Les deux scènes

Les deux scènes
Cinéma / Bo Widerberg, cinéaste rebelle/ La Beauté des choses
  • Dimanche 21 Février 2021 à 15h30
  • Jeudi 25 Février 2021 à 18h00
  • Vendredi 26 Février 2021 à 15h30
  • Samedi 27 Février 2021 à 20h00
  • Au Kursaal
  • Tarif de 2,50 à 5€
séance annulée

La Beauté des choses

Bo Widerberg – 2h05, Suède, 1995

avec Johan Widerberg, Marika Lagercrantz, Tomas Von Brömssen

Ours d’argent – festival de Berlin 1996

 

1943. Alors que ses camarades de classe ne parlent que de sexualité, un amour interdit naît entre Stig, jeune lycéen et son professeur Viola. Stig est attiré par cette femme belle et mature, Viola aime chez Stig sa jeunesse et son innocence. Mais il rencontre fortuitement Frank, le mari de Viola, représentant de commerce, alcoolique et fantasque. Une étrange relation d’amitié va naître entre eux.

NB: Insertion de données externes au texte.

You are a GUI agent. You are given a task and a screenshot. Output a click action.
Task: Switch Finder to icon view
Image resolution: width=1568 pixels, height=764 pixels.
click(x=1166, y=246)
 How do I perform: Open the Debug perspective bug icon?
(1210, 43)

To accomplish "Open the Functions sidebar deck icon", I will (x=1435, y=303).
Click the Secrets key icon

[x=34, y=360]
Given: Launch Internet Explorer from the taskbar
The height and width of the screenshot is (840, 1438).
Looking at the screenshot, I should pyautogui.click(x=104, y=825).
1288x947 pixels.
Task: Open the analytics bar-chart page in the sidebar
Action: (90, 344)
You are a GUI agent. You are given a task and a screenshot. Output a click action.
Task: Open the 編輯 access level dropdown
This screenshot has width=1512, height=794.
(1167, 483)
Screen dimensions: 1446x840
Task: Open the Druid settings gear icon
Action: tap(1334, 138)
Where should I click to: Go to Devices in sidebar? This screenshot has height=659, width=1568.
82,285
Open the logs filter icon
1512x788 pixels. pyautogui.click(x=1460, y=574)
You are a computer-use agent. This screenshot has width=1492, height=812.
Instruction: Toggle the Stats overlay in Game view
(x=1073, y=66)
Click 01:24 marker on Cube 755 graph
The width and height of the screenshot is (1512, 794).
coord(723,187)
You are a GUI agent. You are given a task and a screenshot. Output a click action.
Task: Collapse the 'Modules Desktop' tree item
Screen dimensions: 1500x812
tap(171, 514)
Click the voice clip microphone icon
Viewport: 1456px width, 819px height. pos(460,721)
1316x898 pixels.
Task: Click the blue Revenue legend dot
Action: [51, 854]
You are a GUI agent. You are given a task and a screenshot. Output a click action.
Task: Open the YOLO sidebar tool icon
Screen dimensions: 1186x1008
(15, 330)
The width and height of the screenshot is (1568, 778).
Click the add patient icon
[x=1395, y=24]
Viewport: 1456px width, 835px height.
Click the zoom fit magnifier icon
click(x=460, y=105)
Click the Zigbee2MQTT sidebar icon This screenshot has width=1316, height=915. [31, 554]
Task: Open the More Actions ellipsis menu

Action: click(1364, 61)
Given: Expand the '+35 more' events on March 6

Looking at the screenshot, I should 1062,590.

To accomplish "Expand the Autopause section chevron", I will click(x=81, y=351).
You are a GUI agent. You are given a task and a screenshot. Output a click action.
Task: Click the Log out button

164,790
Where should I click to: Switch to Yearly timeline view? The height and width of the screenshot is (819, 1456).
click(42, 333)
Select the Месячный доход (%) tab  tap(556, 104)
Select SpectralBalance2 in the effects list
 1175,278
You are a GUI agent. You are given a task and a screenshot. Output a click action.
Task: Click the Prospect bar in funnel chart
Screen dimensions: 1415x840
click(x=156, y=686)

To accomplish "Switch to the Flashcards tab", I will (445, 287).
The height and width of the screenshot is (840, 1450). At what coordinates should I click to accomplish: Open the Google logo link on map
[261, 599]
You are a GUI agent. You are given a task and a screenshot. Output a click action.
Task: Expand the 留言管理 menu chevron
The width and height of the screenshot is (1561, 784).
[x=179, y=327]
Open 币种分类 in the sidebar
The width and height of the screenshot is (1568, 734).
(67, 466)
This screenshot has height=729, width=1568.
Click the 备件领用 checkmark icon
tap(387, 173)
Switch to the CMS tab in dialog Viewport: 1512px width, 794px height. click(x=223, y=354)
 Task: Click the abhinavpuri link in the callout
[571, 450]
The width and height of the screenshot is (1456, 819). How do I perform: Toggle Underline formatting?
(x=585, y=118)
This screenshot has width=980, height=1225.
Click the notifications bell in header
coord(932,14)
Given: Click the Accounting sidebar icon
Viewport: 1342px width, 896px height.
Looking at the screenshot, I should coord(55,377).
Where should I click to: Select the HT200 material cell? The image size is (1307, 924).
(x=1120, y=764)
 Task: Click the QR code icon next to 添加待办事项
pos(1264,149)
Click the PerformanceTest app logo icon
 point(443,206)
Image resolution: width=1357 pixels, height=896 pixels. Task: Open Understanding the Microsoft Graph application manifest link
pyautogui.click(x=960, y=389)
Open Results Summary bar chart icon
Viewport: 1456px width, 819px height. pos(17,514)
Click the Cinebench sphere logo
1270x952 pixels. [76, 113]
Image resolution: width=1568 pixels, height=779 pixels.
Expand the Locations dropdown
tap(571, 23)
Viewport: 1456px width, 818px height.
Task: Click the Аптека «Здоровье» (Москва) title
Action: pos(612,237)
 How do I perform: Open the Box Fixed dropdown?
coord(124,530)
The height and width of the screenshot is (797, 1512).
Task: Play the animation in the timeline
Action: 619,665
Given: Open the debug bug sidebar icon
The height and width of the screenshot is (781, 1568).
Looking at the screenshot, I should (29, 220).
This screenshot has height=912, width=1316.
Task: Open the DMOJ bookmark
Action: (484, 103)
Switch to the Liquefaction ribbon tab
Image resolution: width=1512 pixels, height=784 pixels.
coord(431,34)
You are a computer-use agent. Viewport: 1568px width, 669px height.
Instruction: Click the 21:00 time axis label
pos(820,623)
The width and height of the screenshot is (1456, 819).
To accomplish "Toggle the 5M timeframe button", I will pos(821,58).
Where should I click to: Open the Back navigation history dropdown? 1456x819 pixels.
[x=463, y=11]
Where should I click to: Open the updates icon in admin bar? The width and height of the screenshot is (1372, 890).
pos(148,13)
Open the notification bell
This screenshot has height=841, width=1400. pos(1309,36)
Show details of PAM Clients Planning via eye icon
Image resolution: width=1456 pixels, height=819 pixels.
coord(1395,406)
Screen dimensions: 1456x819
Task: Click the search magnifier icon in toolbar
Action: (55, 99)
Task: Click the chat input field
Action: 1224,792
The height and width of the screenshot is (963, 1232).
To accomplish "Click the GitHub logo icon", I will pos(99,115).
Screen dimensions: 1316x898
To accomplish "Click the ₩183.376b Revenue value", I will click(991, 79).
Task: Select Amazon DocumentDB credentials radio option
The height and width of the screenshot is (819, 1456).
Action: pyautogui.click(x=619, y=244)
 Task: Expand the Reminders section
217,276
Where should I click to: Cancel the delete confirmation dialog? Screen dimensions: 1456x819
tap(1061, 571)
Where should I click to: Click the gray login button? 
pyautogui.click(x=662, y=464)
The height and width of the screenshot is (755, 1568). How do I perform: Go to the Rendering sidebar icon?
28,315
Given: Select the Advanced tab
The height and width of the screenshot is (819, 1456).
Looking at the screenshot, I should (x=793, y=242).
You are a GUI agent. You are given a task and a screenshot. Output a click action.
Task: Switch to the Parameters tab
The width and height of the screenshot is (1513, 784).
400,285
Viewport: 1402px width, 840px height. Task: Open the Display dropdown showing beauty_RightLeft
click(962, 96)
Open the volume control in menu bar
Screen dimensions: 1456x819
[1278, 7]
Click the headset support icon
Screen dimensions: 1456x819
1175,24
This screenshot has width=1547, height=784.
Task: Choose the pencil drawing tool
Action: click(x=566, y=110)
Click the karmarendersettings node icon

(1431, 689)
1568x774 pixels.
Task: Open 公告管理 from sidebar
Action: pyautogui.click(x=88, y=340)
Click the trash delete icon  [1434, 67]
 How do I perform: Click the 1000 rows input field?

Le cinéaste surprend par la sensualité de sa mise en scène d’abord suggestive avant d’aller frontalement vers l’érotisme. Il recoupe alors une thématique au coeur d’Elvira Madigan, la peinture d’un amour aussi précieux qu’interdit, condamné à s’exercer à l’abri des jugements extérieurs. L’acceptation de pulsions, un temps refoulées, se double chez Stig des découvertes de la sensualité et des sentiments, avant que l’entrée en scène de Frank ne contribue à aiguiser son regard sur l’art et sur le monde. L’éveil du corps et de l’esprit sont dépeints comme des outils d’élévation sociale. Le cinéaste est moins préoccupé par l’idée de panser les plaies du passé ou du présent que d’affronter sereinement et suffisamment armé, l’avenir. Élégant, délicat, savant, charnel, libre, soutenu par une somptueuse photographie, La Beauté des choses n’est en rien l’oeuvre funeste ou testamentaire de Bo Widerberg, plutôt celle d’une éblouissante seconde jeunesse.